Others might have to pass this aggregate HTML document to an HTML
browsing program, and provisions need to be made to make this possible.

PROPOSED REPLACEMENT
Mail receiving agents also have several differing needs. Some mail
receiving agents might be able to receive an aggregate document, such as an
HTML document, and display it just as any other text content type would be
displayed. Others might have to pass this aggregate document to a document
browsing program, and provisions need to be made to make this possible.

.01.DRAFT
Finally several other constraints on the problem arise. It is important
that it be possible for an HTML document to be signed and for it to be
able to be transmitted to a client and displayed with a minimum risk of
breaking the message integrity (MIC) check that is part of the
signature.

PROPOSED REPLACEMENT
Finally several other constraints on the problem arise. It is important
that it be possible for an aggregate document to be signed and for it to be
able to be transmitted to a client and displayed with a minimum risk of
breaking the message integrity (MIC) check that is part of the signature.
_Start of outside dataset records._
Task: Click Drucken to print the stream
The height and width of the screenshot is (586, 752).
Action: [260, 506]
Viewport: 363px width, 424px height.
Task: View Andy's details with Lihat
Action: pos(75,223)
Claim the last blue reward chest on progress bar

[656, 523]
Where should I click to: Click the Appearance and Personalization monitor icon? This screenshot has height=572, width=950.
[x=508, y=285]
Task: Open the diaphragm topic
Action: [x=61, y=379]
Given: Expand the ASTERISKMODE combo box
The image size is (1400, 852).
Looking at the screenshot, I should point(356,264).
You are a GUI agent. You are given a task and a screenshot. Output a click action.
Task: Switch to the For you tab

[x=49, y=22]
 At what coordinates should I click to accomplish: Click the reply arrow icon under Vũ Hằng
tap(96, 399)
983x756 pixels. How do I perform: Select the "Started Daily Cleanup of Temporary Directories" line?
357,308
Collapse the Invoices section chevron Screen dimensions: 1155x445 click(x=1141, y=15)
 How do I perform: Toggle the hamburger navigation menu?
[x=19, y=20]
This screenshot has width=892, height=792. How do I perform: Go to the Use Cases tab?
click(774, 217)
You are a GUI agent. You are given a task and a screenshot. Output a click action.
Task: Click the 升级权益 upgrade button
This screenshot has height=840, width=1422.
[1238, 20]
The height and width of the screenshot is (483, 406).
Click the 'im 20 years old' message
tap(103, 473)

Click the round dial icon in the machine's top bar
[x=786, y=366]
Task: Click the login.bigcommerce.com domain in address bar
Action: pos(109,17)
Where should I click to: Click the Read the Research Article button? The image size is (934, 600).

[What is to be signed: the document or individual objects or either?]

.01.draft
6. Sending HTML documents without linked objects

If an HTML document is sent without other objects, to which it is
linked, it MAY be sent as a Text/HTML body part by itself. In this case,
Multipart/related need not be used.

PROPOSED REPLACEMENT
6. Sending documents without the objects to which it is linked

[This section is not about "sending documents without linked objects" but
is about "sending documents without the objects to which it is linked"]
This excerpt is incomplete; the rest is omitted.